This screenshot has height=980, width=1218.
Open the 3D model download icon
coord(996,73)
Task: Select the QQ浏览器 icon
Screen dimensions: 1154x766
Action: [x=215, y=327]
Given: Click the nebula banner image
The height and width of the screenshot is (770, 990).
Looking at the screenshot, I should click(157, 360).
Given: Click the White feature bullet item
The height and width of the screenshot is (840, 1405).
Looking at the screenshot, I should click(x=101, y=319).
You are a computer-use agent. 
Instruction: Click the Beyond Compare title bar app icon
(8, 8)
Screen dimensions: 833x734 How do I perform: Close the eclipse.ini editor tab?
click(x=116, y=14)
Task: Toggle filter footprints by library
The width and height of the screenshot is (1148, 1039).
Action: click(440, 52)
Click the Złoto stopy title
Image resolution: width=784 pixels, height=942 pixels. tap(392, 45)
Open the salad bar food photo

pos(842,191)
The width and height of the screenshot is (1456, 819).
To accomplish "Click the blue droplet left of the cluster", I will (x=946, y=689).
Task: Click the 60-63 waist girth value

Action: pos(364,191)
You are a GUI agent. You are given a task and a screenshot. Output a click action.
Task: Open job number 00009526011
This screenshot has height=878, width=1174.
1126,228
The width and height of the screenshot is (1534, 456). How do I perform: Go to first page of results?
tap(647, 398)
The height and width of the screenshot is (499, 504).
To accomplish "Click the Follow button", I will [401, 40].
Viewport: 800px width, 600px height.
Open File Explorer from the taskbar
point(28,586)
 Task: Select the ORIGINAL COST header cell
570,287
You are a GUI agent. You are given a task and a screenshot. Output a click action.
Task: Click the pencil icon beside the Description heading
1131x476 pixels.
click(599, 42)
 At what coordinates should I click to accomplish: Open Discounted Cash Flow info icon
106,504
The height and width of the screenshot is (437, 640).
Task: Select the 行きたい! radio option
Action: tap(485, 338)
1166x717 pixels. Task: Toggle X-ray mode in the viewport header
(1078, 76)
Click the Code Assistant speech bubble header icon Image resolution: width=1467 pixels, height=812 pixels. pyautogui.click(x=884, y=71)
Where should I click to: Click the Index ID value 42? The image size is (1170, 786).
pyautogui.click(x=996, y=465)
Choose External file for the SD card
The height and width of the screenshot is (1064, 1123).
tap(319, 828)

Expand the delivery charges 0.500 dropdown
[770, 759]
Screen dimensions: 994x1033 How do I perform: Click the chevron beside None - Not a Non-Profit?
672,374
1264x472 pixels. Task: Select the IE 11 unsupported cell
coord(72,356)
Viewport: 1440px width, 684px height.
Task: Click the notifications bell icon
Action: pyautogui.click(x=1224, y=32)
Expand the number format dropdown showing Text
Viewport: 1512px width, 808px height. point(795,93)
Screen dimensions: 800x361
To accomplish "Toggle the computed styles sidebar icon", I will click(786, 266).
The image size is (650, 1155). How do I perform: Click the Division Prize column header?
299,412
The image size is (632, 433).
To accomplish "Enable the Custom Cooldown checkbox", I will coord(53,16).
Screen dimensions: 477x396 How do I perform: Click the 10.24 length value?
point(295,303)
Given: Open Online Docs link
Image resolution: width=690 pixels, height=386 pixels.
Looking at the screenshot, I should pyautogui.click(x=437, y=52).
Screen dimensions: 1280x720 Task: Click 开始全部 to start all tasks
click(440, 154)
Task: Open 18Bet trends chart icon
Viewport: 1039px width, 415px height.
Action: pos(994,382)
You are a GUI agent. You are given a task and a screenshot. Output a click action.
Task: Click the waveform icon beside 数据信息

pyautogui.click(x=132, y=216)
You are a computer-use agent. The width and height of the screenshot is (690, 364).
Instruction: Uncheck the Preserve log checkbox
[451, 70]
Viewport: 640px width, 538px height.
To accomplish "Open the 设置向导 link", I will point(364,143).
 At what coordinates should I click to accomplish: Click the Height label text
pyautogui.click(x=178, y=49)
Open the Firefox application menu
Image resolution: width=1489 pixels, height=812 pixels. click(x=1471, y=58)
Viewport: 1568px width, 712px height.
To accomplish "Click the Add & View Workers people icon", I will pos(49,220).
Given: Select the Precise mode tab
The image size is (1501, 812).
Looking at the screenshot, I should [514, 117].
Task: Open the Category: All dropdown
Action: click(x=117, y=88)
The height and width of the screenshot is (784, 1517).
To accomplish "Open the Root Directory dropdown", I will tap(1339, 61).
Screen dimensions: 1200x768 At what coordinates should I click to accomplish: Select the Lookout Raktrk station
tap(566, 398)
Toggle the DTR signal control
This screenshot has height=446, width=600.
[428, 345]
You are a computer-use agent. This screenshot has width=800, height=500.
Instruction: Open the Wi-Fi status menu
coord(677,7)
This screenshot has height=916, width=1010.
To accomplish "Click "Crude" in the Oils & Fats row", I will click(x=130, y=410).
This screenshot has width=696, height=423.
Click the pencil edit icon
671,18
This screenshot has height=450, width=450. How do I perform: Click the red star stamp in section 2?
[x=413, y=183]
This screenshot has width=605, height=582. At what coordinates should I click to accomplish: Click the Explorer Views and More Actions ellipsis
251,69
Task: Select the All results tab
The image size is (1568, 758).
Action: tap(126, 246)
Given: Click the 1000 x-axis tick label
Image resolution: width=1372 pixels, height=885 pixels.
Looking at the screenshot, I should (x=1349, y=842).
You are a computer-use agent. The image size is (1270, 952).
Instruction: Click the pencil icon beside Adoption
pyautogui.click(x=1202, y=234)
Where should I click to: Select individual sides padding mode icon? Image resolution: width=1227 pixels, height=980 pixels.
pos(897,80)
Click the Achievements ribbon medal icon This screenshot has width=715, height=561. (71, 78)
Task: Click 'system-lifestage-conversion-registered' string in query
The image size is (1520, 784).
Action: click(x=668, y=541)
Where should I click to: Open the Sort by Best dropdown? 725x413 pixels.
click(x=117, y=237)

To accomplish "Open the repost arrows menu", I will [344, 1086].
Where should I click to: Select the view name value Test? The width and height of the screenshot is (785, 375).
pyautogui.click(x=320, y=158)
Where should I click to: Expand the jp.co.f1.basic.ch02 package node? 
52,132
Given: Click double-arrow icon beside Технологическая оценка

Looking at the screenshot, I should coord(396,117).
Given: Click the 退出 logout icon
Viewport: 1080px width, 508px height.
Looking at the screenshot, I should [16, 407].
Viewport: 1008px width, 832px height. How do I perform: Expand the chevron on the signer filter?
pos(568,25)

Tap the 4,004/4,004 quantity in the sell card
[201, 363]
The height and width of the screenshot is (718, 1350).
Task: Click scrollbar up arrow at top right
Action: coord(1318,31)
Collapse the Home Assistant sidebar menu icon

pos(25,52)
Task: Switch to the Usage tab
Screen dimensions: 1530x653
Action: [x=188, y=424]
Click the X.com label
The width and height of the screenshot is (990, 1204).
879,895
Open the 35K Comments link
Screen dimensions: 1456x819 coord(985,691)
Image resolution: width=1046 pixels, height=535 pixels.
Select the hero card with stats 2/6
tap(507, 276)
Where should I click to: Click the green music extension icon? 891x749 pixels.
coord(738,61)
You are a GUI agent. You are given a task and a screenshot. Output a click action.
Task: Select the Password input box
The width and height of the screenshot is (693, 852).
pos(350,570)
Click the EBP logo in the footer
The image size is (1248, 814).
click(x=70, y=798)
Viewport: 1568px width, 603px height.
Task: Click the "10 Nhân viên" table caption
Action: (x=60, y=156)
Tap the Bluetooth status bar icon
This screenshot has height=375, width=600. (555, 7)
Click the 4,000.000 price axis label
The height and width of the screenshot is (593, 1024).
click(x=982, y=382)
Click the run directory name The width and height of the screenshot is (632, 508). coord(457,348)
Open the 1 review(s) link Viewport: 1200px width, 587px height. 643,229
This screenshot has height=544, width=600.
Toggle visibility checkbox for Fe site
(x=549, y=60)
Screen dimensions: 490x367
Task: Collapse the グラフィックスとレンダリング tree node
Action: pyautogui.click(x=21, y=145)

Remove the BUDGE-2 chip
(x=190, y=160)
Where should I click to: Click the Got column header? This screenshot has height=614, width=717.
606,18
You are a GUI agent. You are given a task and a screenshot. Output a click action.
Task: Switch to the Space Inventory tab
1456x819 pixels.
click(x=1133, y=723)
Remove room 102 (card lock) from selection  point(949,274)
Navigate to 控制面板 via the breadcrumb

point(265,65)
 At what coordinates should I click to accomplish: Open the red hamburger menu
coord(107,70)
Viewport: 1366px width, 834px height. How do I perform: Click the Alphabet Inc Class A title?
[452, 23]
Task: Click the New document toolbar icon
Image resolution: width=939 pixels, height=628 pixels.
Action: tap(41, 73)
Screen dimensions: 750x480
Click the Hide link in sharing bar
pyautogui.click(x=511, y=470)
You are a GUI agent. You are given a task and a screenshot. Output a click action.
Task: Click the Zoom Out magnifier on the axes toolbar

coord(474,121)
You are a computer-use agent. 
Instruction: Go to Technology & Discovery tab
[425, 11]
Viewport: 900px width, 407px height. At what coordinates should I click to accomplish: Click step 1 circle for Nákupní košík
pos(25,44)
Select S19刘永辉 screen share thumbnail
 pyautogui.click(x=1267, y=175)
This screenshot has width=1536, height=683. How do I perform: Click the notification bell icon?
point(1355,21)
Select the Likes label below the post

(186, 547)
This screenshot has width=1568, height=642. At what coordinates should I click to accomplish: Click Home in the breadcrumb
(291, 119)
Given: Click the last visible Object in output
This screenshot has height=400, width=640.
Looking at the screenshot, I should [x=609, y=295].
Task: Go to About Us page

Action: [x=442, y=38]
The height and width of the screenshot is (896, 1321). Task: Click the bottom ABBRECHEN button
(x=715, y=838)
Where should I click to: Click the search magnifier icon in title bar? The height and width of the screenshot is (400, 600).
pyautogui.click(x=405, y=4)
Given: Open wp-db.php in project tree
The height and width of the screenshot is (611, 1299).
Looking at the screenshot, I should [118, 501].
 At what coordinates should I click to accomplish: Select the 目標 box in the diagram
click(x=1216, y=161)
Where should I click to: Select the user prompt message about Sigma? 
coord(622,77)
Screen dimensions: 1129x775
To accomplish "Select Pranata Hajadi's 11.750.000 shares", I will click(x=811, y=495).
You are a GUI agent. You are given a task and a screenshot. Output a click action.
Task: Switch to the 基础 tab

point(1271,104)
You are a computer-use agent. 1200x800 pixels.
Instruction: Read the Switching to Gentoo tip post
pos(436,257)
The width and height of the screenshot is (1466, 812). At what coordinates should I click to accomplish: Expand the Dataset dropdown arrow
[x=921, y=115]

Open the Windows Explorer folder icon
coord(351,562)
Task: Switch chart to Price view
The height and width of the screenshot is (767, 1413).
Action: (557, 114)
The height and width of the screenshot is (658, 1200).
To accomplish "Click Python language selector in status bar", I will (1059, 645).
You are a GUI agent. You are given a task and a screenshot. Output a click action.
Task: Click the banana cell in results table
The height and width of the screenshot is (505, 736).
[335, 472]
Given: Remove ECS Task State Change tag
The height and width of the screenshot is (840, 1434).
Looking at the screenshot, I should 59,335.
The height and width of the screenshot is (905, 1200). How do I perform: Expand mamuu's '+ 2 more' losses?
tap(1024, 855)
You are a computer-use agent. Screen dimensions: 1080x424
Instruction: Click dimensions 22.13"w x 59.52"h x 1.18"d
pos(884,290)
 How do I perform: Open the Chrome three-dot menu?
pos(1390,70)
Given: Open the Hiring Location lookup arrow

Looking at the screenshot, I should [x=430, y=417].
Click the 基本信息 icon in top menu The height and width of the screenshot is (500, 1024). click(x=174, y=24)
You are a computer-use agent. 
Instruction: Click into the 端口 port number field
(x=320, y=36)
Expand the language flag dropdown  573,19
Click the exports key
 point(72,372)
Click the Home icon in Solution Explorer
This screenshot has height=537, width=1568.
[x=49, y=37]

:::

* Given request: Copy the entries from the very first line through the line containing "Action: [x=215, y=327]", swapping "icon" for "button" wherever it appears and leaving everything else unchanged.

* Answer to this exercise:
This screenshot has height=980, width=1218.
Open the 3D model download button
coord(996,73)
Task: Select the QQ浏览器 button
Screen dimensions: 1154x766
Action: [x=215, y=327]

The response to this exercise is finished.